Instrução 1.
Segundo o trecho exibido, qual era o apelido do centromédio Charlie Colombo?
Instrução 2.
Troque “Cuba” por “Canadá” e reescreva o trecho exibido entre “(Imagem: Getty Images” e “na primeira partida.”, inclusive.

----- Trecho exibido

Cinco jogadores eram nascidos em em outro país: Joe Maca na Bélgica, Gino Gardassanich na região onde atualmente é a Croácia, Ed McIlvenny na Escócia, Adam Wolanin na Polônia e Joe Gaetjens no Haiti. Eles foram inscritos pouco antes da viagem da delegação. Outros sete eram de ascendência europeia: Frank Borghi, Charlie Colombo, Nicholas DiOrio e Gino Pariani eram de origem italiana; Walter Bahr era descendente de alemães; e John Souza e Ed Souza (que não tinham parentesco) eram de família portuguesa.
Curiosamente, o centromédio Charlie Colombo tinha o apelido de “Gloves” (“luvas”, em inglês) porque usava luvas para se lembrar de não colocar as mãos na bola. Depois da Copa, ele receberia o convite para jogar no futebol brasileiro, mas preferiu voltar aos EUA.
(Imagem: Getty Images / Globo)
● A Inglaterra chegou ao Brasil com um retrospecto de 23 vitórias, três empates e quatro derrotas no pós-guerra. Venceu o Campeonato Britânico de Seleções, que valia como eliminatórias e garantia uma vaga ao campeão.
Os Estados Unidos sofreram no grupo qualificatório das Américas do Norte e Central. Foram goleados duas vezes pelo México e só garantiu a vaga ao superar Cuba na última partida, após empatar a primeira. Nos sete últimos jogos desde o Mundial de 1934, haviam levado 45 gols (média de 6,5 gols sofridos por partida) e marcado apenas três. Com esse histórico, era de se esperar que passasse a maior das vergonhas, em um grupo com Inglaterra, Espanha e Chile. Apenas o vencedor de cada grupo se qualificava para o quadrangular final. Como esperado, Estados Unidos perderam para a Espanha por 3 x 1 na primeira partida.
Uma casa de apostas londrina estava pagando 500 para 1 em caso de aposta em vitória dos norte-americanos. O técnico Bill Jeffrey foi honesto à imprensa: “Não temos chance”. Ele também disse que seus jogadores eram “ovelhas prontas para serem abatidas”. O jornal inglês Daily Express esculachou: “Seria justo começar dando aos EUA três gols de vantagem”.
A Inglaterra tinha a expectativa da estreia do ponta direita Stanley Matthews, craque do time e chamado de “Feiticeiro do Drible”. Mas o presidente da federação inglesa, Arthur Drewry, pediu que o técnico Walter Winterbottom escalasse o mesmo time que havia vencido o Chile e, consequentemente, sem Matthews, poupado para o duelo diante da Espanha.
Os EUA atuavam no ofensivo sistema “clássico” ou “pirâmide”, o 2-3-5.
A Inglaterra jogava no sistema WM.

----------
----- Linhas de dados

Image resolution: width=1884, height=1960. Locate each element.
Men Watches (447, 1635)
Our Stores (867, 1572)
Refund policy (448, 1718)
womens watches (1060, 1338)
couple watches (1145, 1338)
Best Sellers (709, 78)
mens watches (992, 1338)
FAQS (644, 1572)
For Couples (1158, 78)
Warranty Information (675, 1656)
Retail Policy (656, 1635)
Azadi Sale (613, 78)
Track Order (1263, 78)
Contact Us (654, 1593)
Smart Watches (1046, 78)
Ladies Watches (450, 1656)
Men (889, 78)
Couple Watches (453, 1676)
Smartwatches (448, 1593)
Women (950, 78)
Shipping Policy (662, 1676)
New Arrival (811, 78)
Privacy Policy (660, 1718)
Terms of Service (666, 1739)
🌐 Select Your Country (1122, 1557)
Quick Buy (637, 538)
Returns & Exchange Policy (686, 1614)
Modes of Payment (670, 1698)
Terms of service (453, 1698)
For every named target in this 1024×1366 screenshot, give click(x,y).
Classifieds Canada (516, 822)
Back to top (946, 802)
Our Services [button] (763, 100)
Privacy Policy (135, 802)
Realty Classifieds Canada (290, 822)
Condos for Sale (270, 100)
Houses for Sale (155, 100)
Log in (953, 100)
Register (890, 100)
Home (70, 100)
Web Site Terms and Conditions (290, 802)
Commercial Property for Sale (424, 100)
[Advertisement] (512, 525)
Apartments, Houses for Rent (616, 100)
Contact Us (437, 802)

----------

Resposta correta 1.
“Gloves” (“luvas”, em inglês).

Resposta correta 2.
(Imagem: Getty Images / Globo)
● A Inglaterra chegou ao Brasil com um retrospecto de 23 vitórias, três empates e quatro derrotas no pós-guerra. Venceu o Campeonato Britânico de Seleções, que valia como eliminatórias e garantia uma vaga ao campeão.
Os Estados Unidos sofreram no grupo qualificatório das Américas do Norte e Central. Foram goleados duas vezes pelo México e só garantiu a vaga ao superar Canadá na última partida, após empatar a primeira. Nos sete últimos jogos desde o Mundial de 1934, haviam levado 45 gols (média de 6,5 gols sofridos por partida) e marcado apenas três. Com esse histórico, era de se esperar que passasse a maior das vergonhas, em um grupo com Inglaterra, Espanha e Chile. Apenas o vencedor de cada grupo se qualificava para o quadrangular final. Como esperado, Estados Unidos perderam para a Espanha por 3 x 1 na primeira partida.